INSTRUCTIONS TO FOLLOW: The expected answer is a single number, namely how many lines in the data below hold the word "This".

[Entries taken from a collection]
# # # # #

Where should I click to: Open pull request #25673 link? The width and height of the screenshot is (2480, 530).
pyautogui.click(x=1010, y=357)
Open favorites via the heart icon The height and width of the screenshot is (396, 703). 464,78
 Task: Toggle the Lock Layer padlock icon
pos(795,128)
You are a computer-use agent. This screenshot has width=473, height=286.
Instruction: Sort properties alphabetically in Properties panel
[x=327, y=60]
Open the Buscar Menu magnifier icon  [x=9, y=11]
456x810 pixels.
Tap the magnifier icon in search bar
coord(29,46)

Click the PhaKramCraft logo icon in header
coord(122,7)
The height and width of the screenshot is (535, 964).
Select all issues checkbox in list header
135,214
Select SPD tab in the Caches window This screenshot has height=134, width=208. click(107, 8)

# # # # #

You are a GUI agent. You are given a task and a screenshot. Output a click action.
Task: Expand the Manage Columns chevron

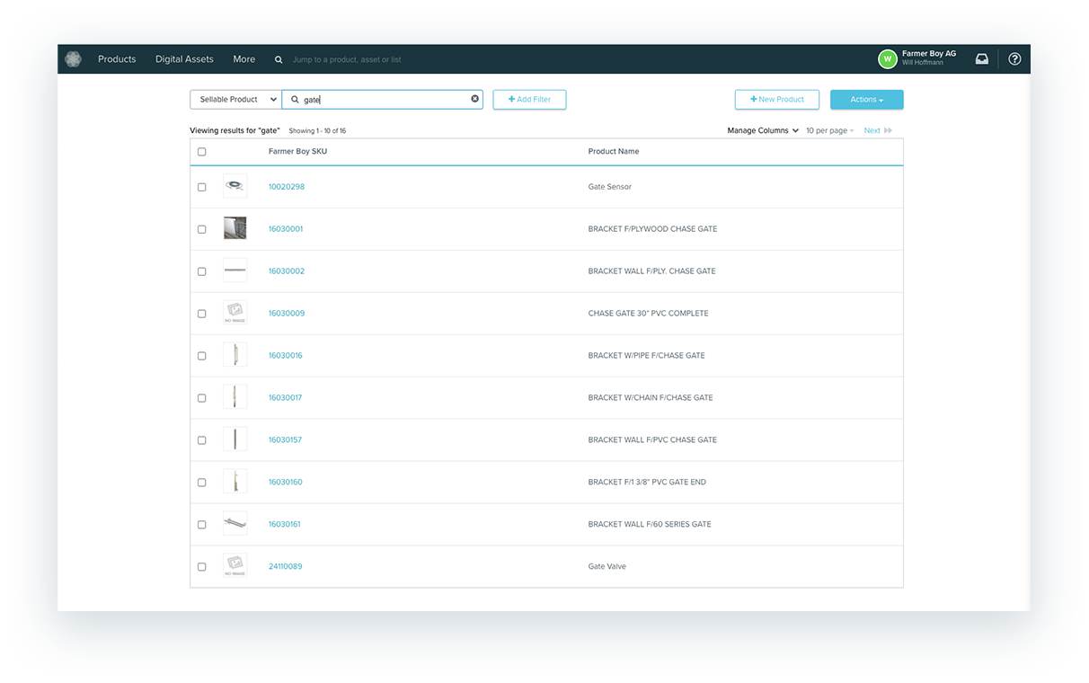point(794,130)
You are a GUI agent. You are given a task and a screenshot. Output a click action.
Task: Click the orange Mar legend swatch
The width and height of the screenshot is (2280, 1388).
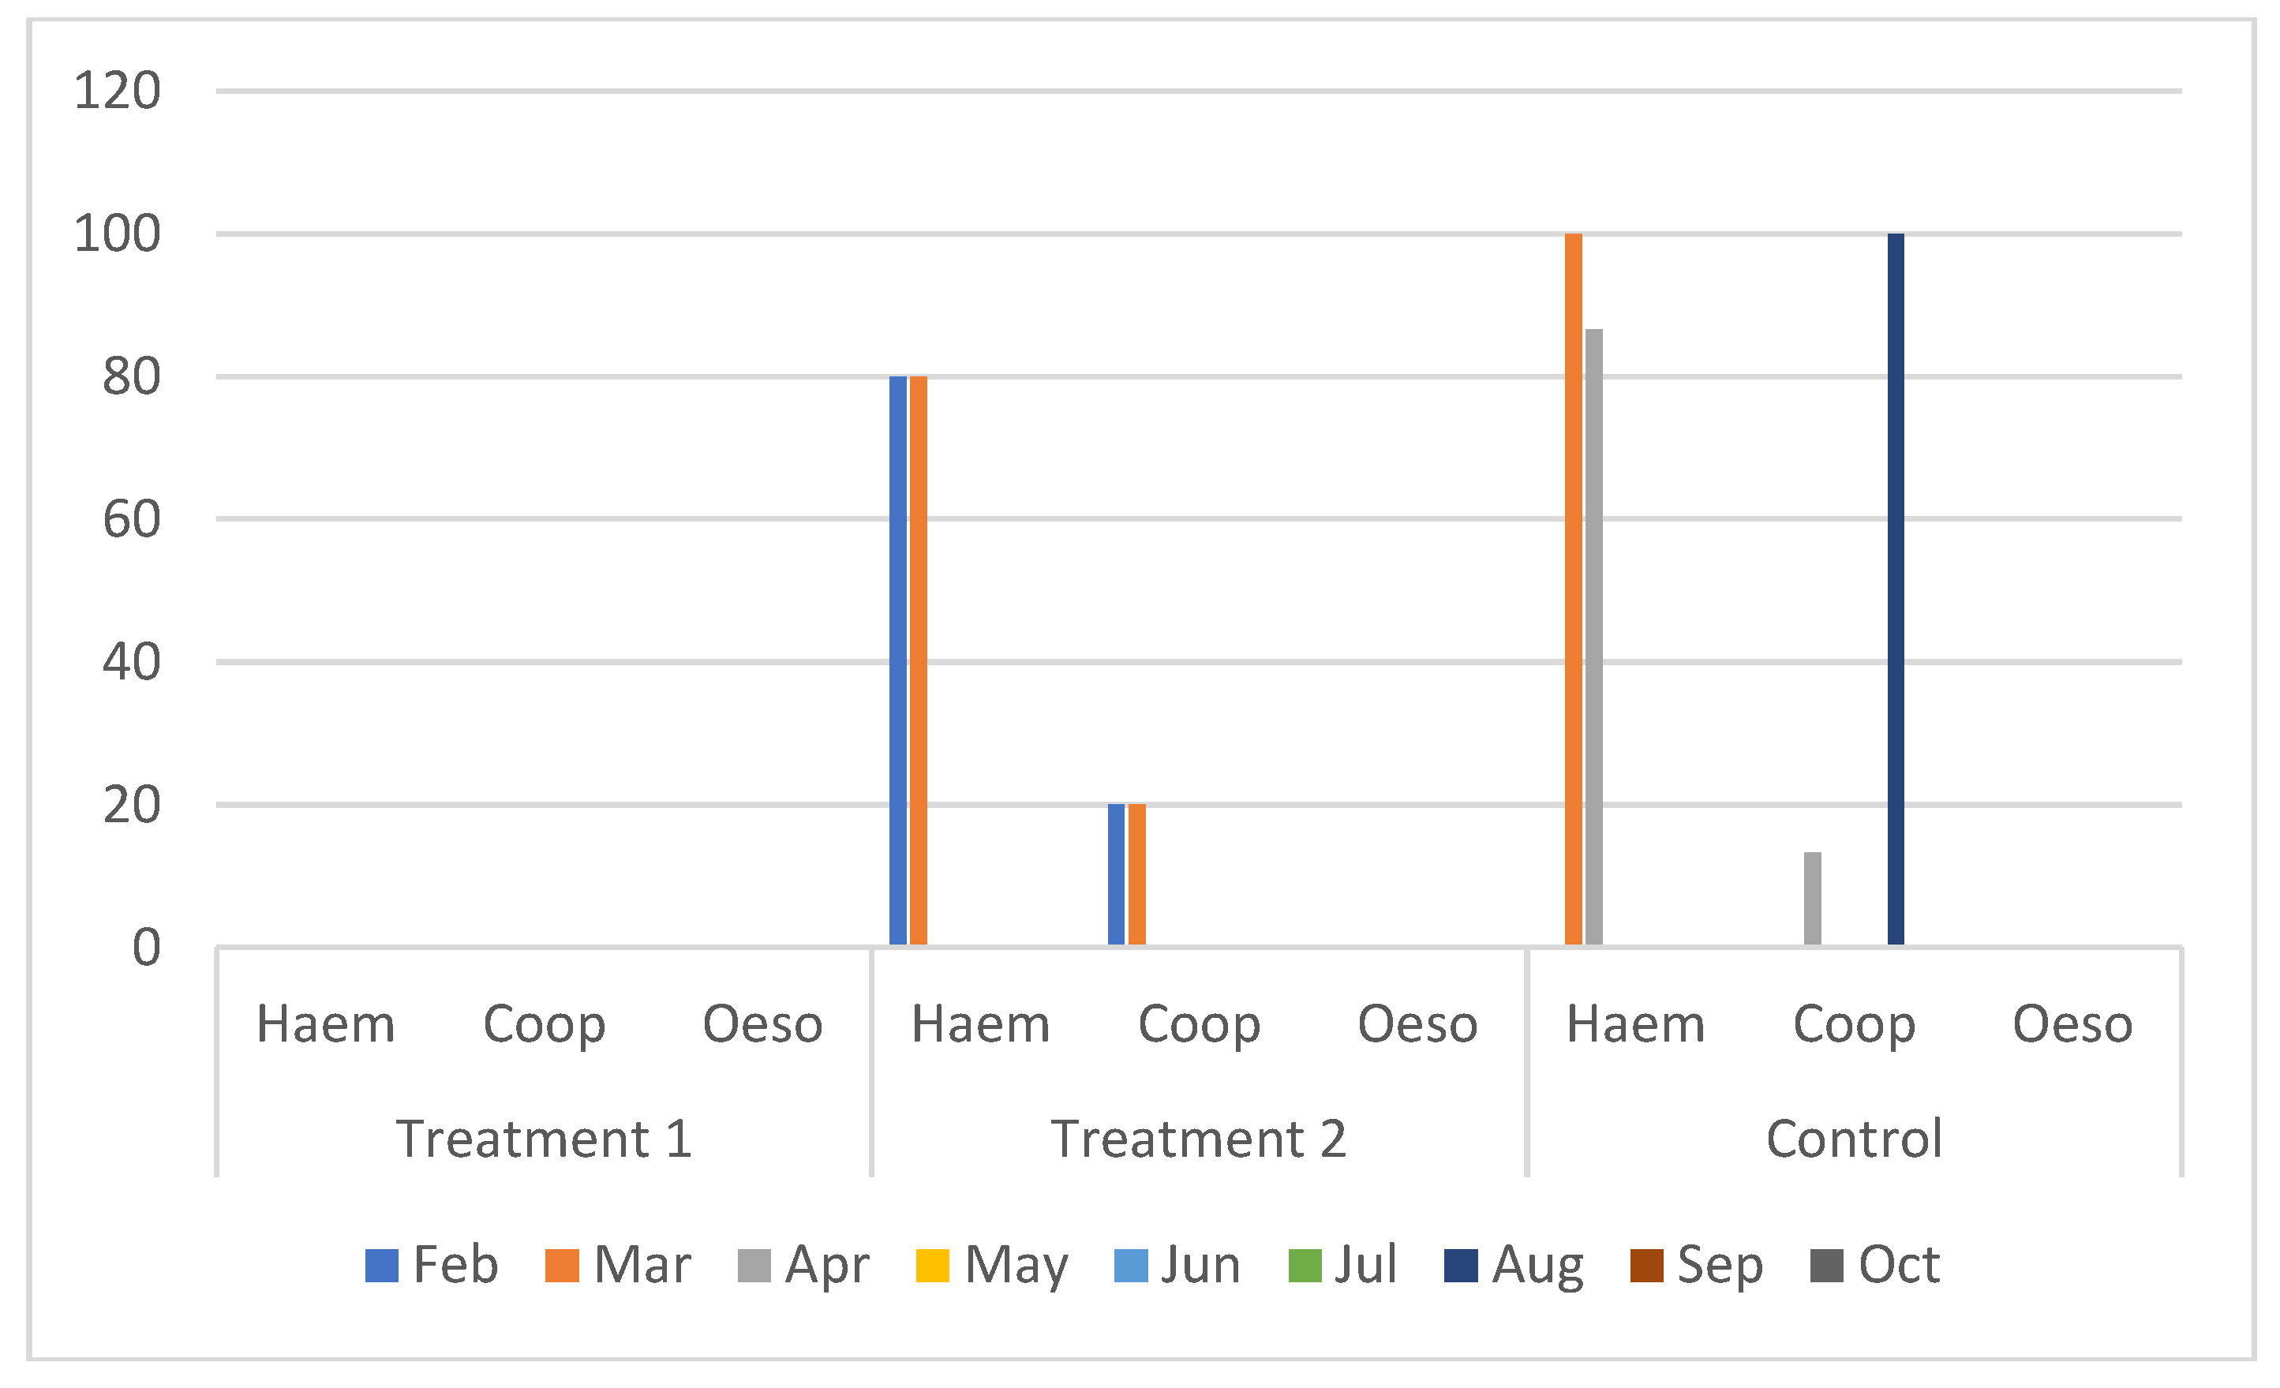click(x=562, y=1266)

# # # # #

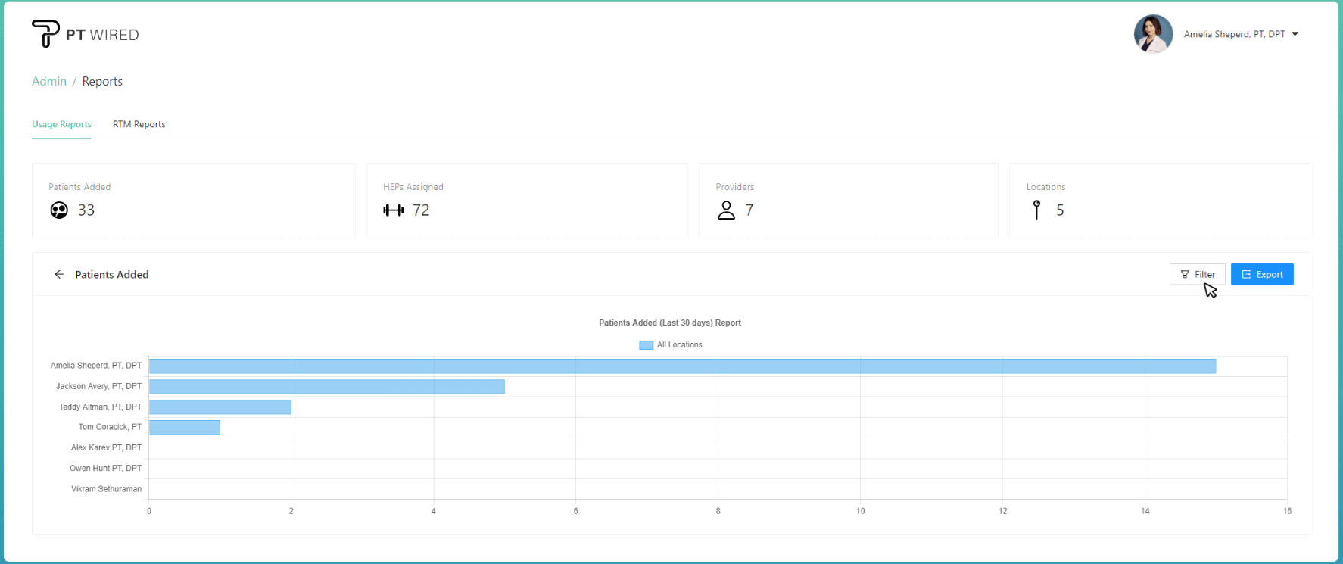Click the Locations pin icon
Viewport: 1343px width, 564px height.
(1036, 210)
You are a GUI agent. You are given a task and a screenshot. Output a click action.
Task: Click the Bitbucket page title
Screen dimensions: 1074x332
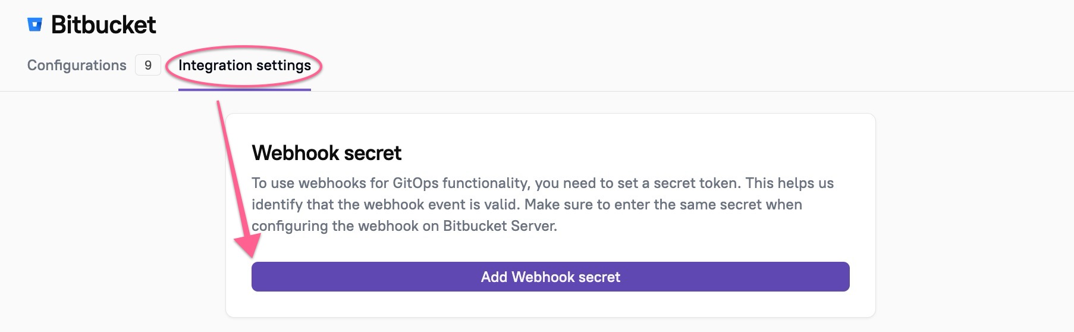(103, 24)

# # # # #

RESPONSE: 2